Monthly Archives: March 2016

How to be a World Champion

On October 18, 2015 in Adelaide, Australia I became the International Triathlon Union (ITU) Sprint Duathlon World Champion in my age-group. I was absolutely delighted, totally thrilled. I still can’t quite believe that someone like me can achieve something so significant on the world stage and at the first time of trying. The culmination of an extraordinary couple of years and a fusion of circumstances made the opportunity possible. A relentless faith from my coach, Tom Craggs, plus focus, strength and determination from me underpinned it all.

This is an abbreviated version of that story.

As many people my age are winding down, kicking off their shoes and enjoying the fruits of their successful careers, I feel as though I’m just getting started. Following a couple of traumatic years in my personal life I decided that 2015 would be the year to find a different way to channel my energies, and discover a new focus.

With my sister Fiona there to cheer me on, in March 2015 I won the British Triathlon Sprint Distance Duathlon in Clumber Park in my age-group. Hanging around waiting for the results was a bit awkward as there had been a problem with the timing system so no one really knew their position. Outside of London, I was an unknown quantity in duathlon so there was much surprise when my name was called out. It was windy, tough and not enough toilets but my efforts were sufficient to qualify me for the World Championships in Adelaide.
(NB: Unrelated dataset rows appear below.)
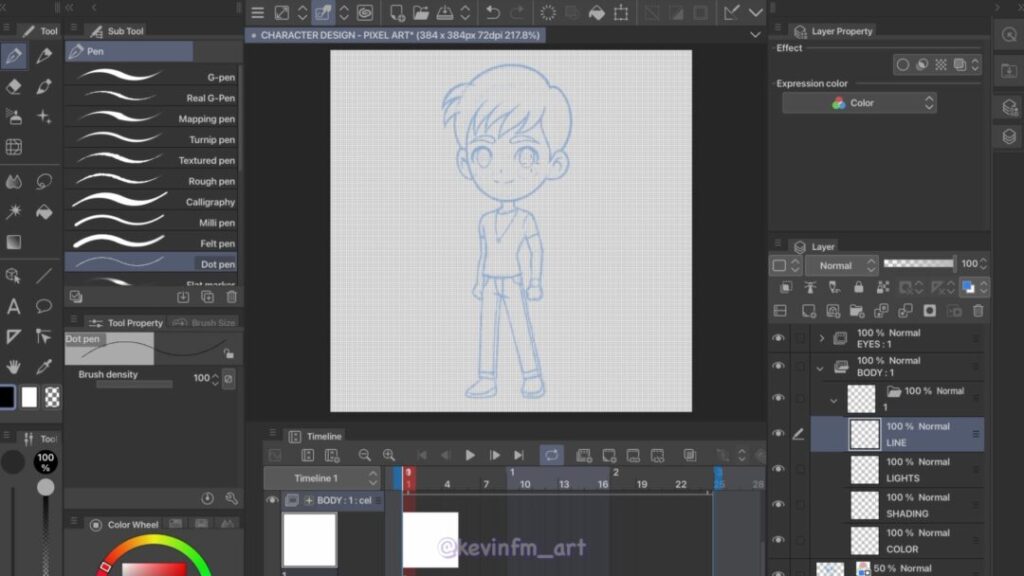Select the Eraser tool in toolbox
The image size is (1024, 576).
coord(14,86)
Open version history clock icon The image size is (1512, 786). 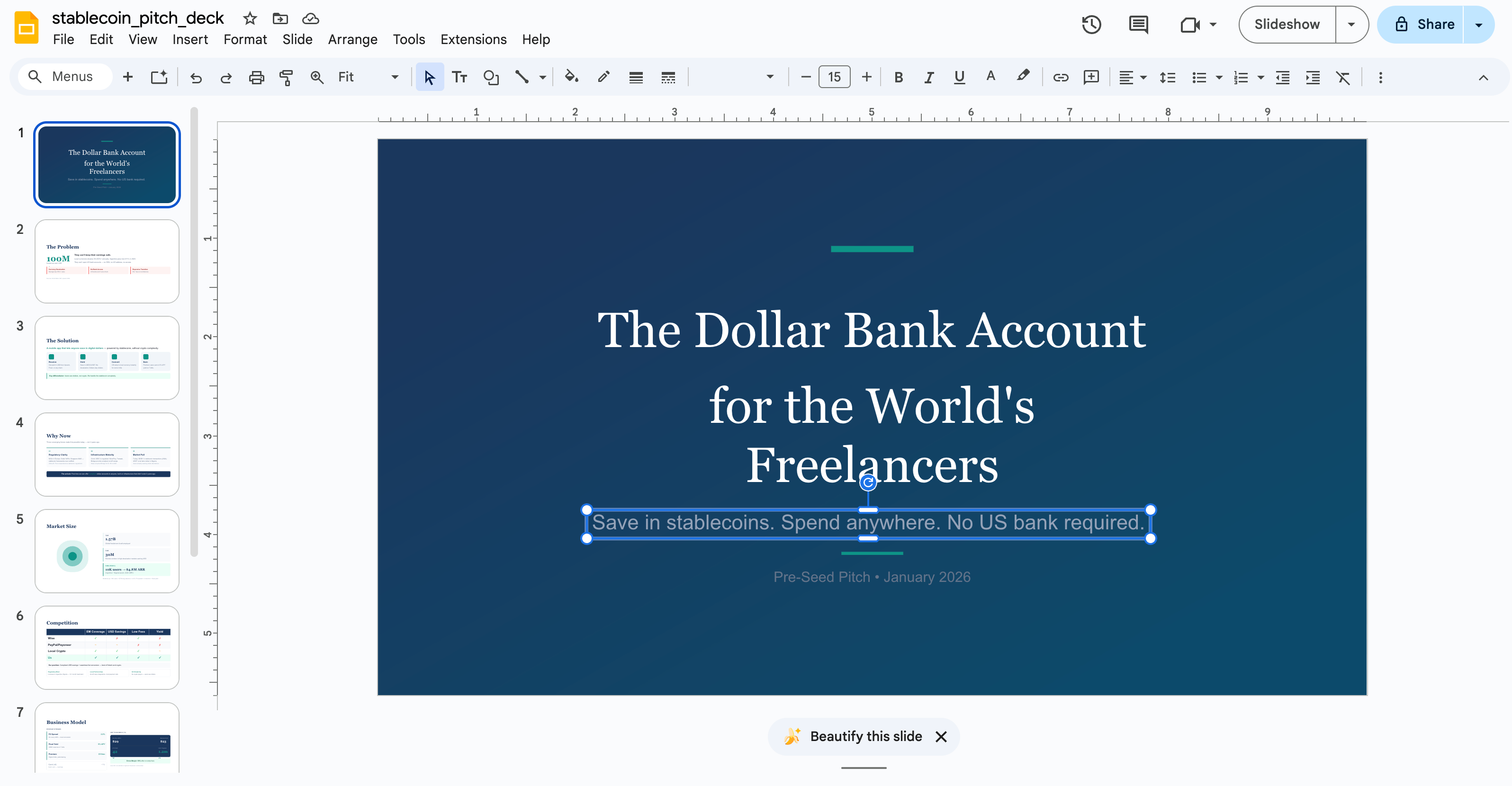tap(1091, 25)
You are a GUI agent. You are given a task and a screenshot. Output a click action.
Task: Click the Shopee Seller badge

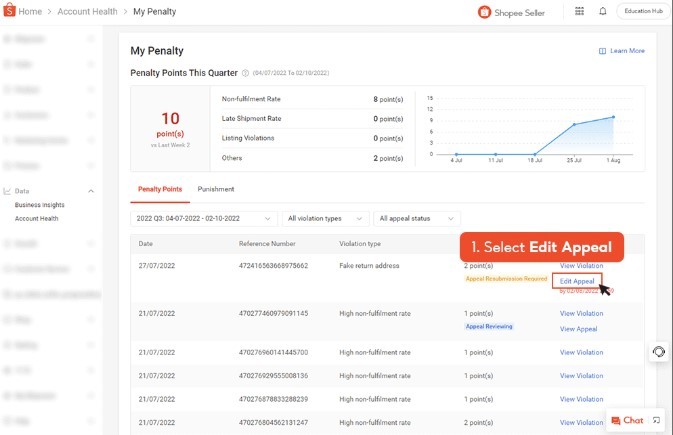point(512,12)
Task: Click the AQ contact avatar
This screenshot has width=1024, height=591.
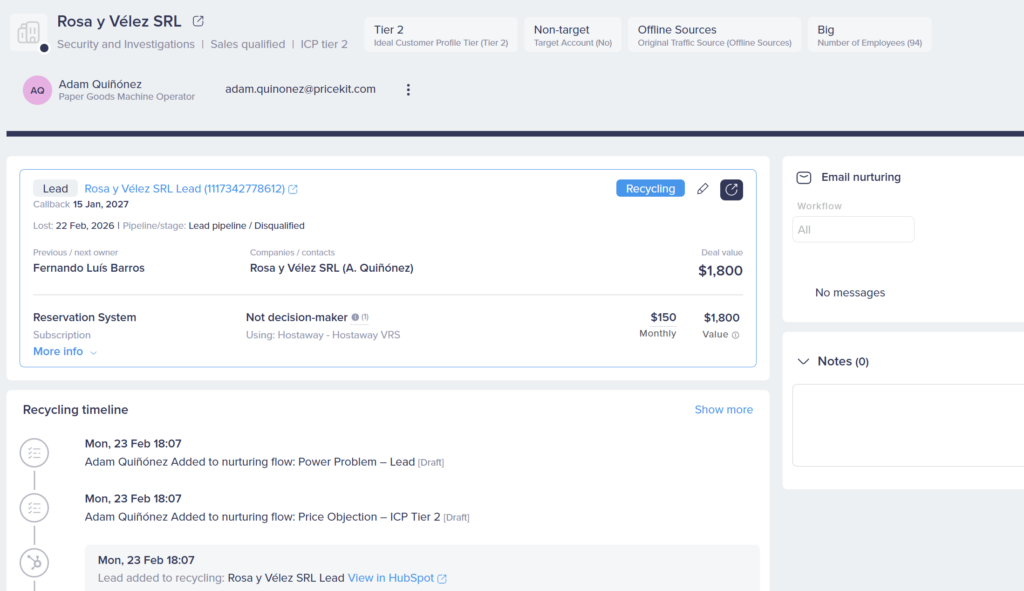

For many years I kept an ‘Australian fund’ with a desire to one day visit the country and one of my old school friends in Sydney. Now was my chance.

And so training began. Having thoroughly researched the competition I needed to get a significant chunk off my qualifying time to put myself in medal contention – eight minutes to be exact. Together with Tom we discussed a training programme, breaking the next six months into three chunks, I learnt what it means to be single-minded and focussed. My social life all but disappeared but fortunately my friends and tiny family were incredibly supportive.
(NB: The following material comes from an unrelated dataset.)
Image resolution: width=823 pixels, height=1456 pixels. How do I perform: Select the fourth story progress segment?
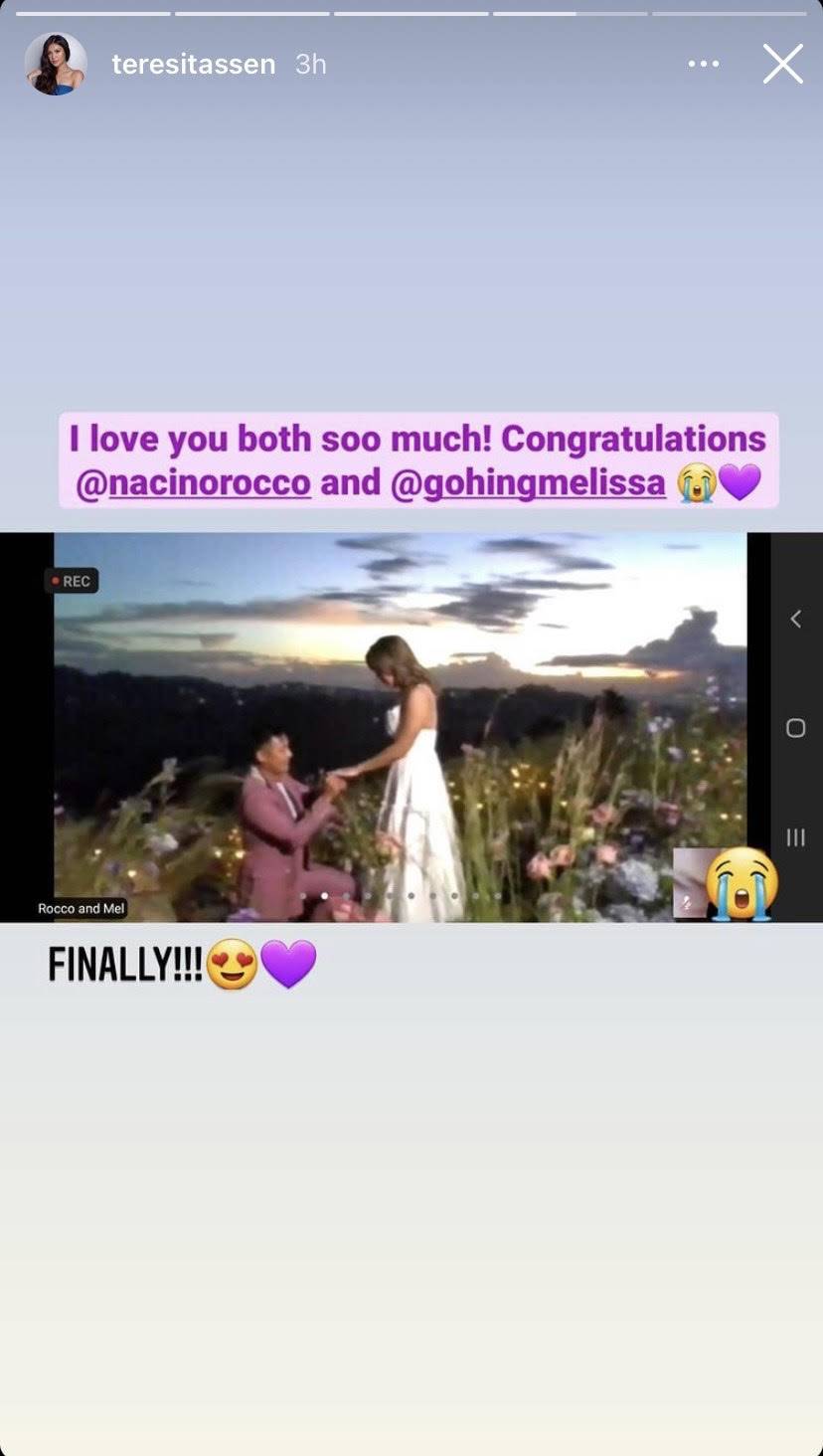[x=571, y=14]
I usually trained six days a week, often two sessions a day, gradually building my strength and speed (and bonding with my bike). Each month I entered duathlon races at the Queen Elizabeth Olympic Park, Velopark gradually chipping minutes off my time. Meanwhile I slotted in work when I could and often coached two evenings a week at my running club. Other races became part of my training and I really enjoyed seeing my speed improve with virtually everything that I did. Rest days were always welcome and Swim Club became an important part of my schedule twice a week.

Tom gave me the most incredible send-off speech as I also celebrated 10 years as a member of Mornington Chasers in September.
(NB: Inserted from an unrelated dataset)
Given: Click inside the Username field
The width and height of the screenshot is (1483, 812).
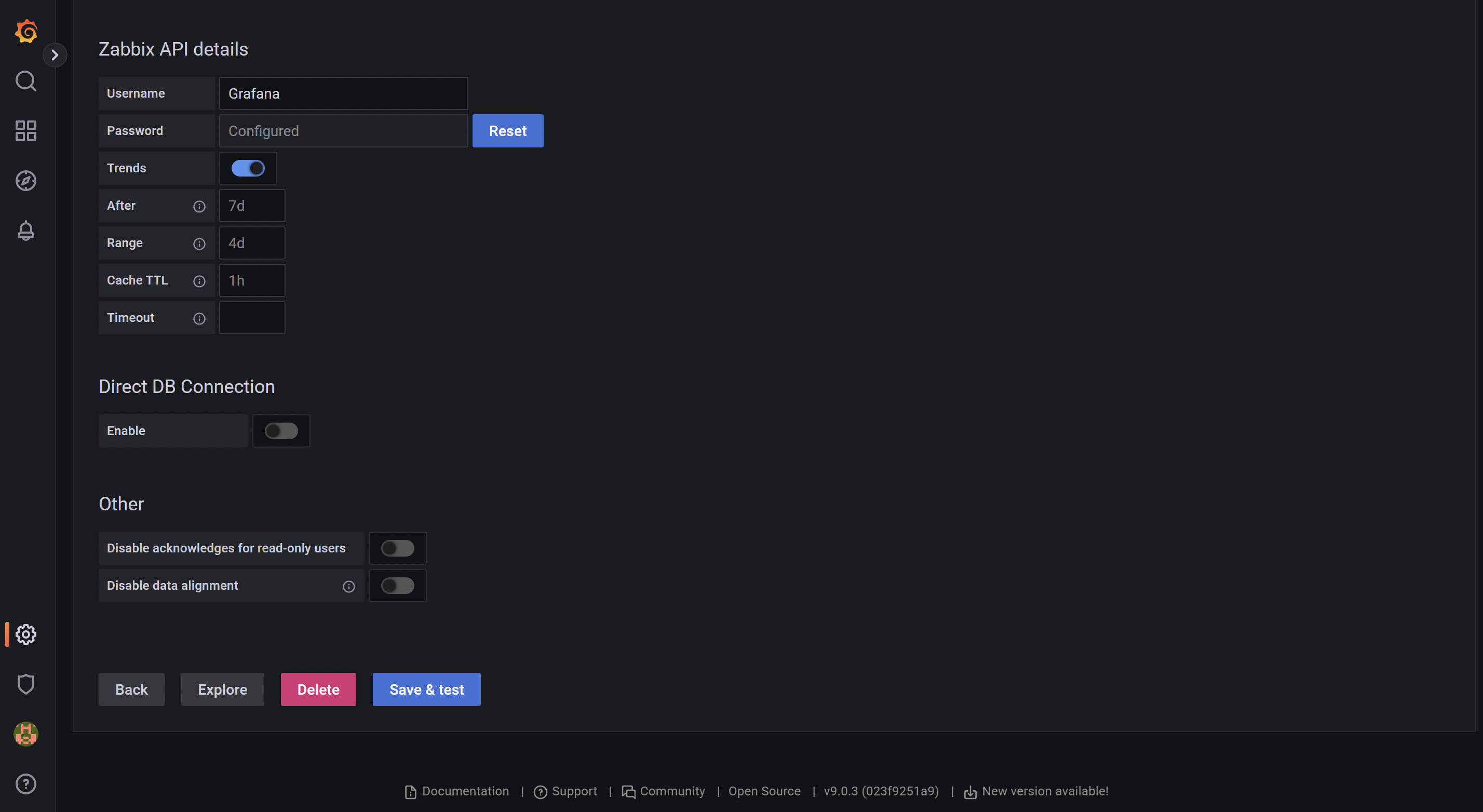Looking at the screenshot, I should 343,93.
By the time I stepped onto the plane for Australia I knew I would at least give the international opposition a good race.

Race Day

Despite a sniffly cold on the day, the conditions were perfect and in a wonderful location by the notorious River Torrens. With our bikes racked the previous afternoon there was much activity by 06:30 on race morning as competitors returned to transition. All around the outside of the fenced-off area team mechanics and managers were on hand with track pumps, tool kits and last minute advice. My tyres felt fine so I left them alone. I checked my shoes, my brakes and that my bike was set in a low gear. I added my filled water bottle, not that I’ve ever drunk from it during a race, but just in case. It was barely light and I felt surprisingly calm despite all the hustle and bustle around me. Confident that I knew how to find my bike (we were not allowed to leave any conspicuous markers, such as towels which was a shame when my eyesight with contact lenses is a way off perfect) I headed off to warm up.

An easy run followed by warm-up drills and strides, a familiar routine that helped to settle the building excitement. The team hotel was less than 10 minutes stroll from the start gathering point so I had plenty of time to whiz up to my bathroom – what luxury! I also managed to squeeze in another loo visit: n +1 (where n= number of loo visits before a race).

I didn’t need to use the tactics Tom and I discussed as I led in my age-group all the way through. I had no idea exactly how close people were and didn’t want to waste time looking back so I just kept pushing as hard as I could. I was so overwhelmed and thrilled to be on the podium wrapped in the British flag and totally amazed that I came in ahead of the silver-medallist (in the early nineties she was just 15 seconds off making the Australian Olympic team for the marathon).

There is a footnote to all of this: a huge thank you to Tom Craggs, David Hidasi, Jon Train, Jez Cox, Leigh Harvey, my friends (especially Helen in Australia), my sisters, Carol and Fiona, and to the memory of my mother, Isolde Reece (nee Lester) who sadly died in August 2014 – I could never have achieved this without their support. Mummy thought I was crazy when I said I wanted to run a marathon but I gradually won her round and I know she was enormously proud of my efforts. She would’ve loved to see my World Champion’s medal although would, inevitably, have fretted about me speeding about on my bike.